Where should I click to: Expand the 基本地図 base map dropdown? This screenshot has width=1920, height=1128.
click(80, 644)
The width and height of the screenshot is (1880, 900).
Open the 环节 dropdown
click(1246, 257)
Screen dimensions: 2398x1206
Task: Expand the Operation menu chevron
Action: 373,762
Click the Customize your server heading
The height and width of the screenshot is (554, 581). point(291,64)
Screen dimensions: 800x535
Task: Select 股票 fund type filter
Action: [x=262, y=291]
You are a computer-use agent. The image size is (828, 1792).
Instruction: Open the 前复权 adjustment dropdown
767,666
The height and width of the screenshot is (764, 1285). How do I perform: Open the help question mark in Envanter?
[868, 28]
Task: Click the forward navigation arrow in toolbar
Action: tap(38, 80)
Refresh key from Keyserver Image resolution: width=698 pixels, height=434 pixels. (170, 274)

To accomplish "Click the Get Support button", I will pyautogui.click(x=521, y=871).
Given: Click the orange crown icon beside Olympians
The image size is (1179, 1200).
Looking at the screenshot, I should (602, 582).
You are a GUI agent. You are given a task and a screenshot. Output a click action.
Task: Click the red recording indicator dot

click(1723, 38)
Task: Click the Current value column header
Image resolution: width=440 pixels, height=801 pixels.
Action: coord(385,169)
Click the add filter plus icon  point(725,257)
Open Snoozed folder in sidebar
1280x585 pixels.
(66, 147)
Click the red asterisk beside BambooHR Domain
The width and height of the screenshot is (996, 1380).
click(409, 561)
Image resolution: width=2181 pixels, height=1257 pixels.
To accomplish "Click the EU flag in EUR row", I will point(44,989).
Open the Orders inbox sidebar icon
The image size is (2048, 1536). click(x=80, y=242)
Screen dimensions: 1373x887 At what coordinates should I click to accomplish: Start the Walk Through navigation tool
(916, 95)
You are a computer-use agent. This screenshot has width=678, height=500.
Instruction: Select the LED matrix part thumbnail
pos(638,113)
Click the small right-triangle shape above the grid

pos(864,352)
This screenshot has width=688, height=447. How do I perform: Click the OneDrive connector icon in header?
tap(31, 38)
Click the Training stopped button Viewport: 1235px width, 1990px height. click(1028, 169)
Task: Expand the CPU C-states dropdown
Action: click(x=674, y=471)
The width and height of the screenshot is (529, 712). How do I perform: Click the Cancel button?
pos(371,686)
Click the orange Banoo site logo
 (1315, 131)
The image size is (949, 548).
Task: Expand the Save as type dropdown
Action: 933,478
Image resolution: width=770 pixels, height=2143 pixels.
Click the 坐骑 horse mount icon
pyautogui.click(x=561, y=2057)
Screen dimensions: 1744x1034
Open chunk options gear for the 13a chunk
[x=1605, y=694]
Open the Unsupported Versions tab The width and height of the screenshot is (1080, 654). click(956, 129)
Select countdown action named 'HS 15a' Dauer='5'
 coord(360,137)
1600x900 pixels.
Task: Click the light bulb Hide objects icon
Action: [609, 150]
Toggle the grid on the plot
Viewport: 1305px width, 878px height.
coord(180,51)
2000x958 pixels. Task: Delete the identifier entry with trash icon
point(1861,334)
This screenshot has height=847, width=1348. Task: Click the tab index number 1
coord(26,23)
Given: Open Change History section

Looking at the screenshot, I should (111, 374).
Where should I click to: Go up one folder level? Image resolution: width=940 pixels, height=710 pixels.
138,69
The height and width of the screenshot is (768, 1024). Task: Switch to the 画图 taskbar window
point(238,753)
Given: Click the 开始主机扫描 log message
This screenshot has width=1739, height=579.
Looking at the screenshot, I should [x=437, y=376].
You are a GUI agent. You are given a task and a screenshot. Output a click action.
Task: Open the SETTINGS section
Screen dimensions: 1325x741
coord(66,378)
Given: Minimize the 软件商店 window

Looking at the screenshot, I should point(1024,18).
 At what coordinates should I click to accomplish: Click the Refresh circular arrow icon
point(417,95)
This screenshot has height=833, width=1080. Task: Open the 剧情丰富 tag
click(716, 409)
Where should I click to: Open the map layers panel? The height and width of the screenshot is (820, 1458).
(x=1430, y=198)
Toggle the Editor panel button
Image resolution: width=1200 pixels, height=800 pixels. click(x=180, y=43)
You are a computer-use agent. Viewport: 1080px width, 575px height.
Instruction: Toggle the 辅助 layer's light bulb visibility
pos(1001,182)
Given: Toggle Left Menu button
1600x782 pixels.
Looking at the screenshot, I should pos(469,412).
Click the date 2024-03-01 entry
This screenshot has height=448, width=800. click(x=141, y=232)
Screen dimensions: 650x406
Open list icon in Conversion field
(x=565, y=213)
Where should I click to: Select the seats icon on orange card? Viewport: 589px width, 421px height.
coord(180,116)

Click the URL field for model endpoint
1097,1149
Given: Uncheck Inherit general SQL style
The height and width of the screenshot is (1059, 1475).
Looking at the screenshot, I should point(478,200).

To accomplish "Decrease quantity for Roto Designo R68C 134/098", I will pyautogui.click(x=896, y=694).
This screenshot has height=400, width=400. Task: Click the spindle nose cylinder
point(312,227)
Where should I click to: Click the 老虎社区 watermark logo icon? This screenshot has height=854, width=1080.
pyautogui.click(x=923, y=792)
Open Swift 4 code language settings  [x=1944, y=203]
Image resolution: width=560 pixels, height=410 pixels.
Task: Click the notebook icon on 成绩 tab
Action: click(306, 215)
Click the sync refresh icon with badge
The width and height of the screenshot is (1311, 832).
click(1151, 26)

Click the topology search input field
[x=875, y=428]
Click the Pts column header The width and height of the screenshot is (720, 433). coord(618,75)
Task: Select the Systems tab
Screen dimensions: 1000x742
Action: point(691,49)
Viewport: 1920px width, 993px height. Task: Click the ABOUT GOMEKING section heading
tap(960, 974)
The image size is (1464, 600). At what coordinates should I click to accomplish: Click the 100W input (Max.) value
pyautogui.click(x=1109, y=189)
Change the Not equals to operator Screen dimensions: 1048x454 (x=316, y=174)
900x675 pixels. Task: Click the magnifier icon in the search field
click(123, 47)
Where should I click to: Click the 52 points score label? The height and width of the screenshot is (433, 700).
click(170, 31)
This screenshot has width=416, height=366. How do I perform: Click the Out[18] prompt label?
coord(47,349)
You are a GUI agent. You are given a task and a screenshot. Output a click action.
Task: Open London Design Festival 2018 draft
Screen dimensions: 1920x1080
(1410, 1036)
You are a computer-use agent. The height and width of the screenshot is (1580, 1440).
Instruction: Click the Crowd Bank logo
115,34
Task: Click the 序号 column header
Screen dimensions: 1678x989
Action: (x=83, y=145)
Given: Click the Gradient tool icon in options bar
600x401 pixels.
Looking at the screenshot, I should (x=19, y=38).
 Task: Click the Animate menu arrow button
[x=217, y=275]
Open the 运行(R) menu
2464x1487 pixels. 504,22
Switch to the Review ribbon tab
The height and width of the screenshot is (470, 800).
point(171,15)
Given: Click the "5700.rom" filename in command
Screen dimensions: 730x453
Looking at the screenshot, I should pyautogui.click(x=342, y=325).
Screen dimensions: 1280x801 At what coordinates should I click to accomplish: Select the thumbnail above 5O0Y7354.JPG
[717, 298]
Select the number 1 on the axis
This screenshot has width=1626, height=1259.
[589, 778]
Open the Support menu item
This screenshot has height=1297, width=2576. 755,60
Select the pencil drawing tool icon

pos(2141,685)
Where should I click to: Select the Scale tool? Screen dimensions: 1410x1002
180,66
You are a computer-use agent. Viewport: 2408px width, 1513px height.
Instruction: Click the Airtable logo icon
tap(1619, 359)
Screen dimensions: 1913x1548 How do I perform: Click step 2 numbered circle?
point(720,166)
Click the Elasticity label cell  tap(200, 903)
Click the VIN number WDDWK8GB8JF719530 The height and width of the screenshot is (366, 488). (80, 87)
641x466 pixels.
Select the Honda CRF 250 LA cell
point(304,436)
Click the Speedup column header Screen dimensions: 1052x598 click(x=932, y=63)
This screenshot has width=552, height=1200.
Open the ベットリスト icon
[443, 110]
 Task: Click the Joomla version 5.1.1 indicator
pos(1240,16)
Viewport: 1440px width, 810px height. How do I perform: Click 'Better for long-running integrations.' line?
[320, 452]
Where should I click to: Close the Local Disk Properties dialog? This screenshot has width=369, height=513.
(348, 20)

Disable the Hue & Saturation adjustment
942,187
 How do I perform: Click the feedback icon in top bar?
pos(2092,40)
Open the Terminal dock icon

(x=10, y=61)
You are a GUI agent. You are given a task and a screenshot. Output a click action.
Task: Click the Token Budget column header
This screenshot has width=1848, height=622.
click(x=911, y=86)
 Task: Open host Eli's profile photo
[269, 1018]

(WHAT IS ASKED) Repeat the records from the line that contains "This screenshot has height=847, width=1348." through the line that contains "point(238,753)", with no changes.

(RESULT FOR THIS EXERCISE)
This screenshot has height=847, width=1348. Task: Click the tab index number 1
coord(26,23)
Given: Open Change History section

Looking at the screenshot, I should (111, 374).
Where should I click to: Go up one folder level? Image resolution: width=940 pixels, height=710 pixels.
138,69
The height and width of the screenshot is (768, 1024). Task: Switch to the 画图 taskbar window
point(238,753)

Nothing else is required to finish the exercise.